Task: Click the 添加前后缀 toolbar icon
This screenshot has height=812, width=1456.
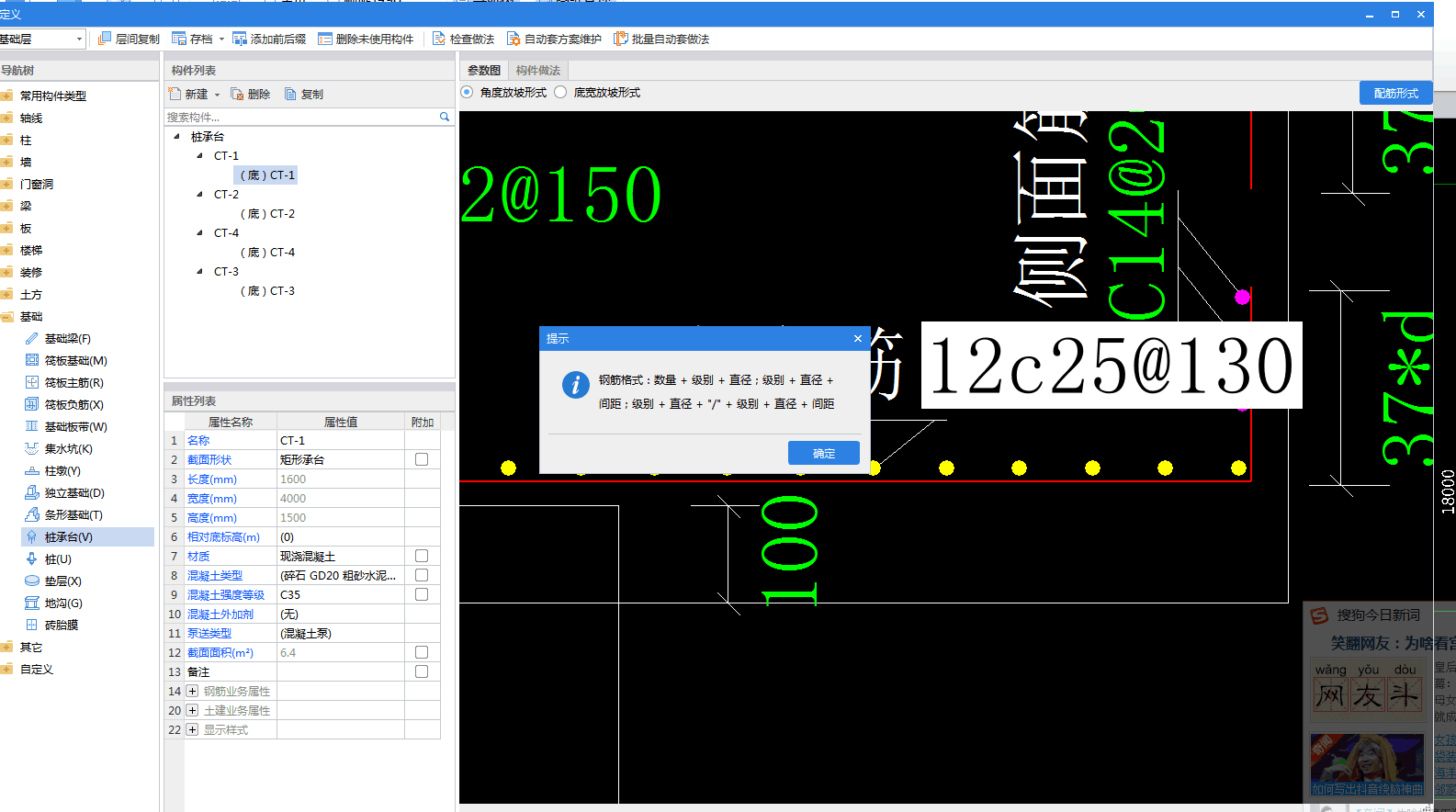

▬▬▬▬▬▬▬▬▬▬

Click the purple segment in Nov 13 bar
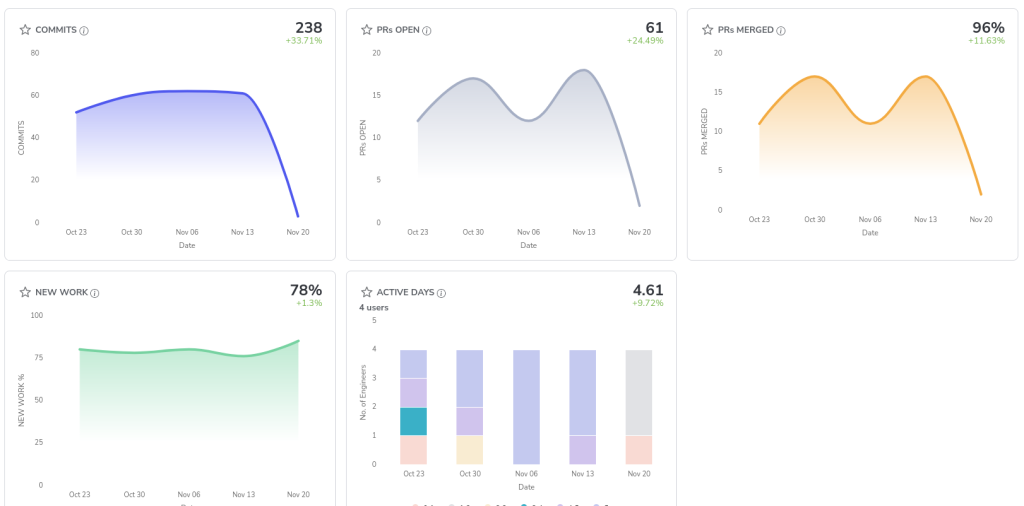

▬▬▬▬▬▬▬▬▬▬

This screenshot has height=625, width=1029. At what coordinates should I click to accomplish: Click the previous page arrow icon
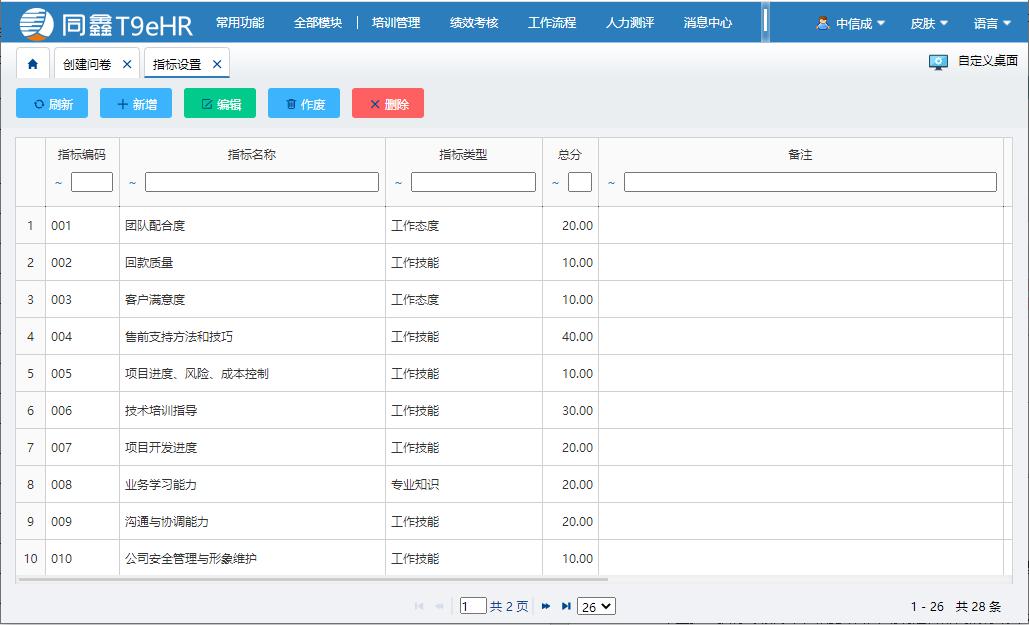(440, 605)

▬▬▬▬▬▬▬▬▬▬

#### EXERCISE DIRECTIONS
Render the items, starting at the line that contains "Task: Click the 添加前后缀 toolbar icon" and ending at the line that contains "This screenshot has height=812, width=1456.", as a JSON list of strings with one string per line and blank lines left out.

#### REPLY
[
  "Task: Click the 添加前后缀 toolbar icon",
  "This screenshot has height=812, width=1456."
]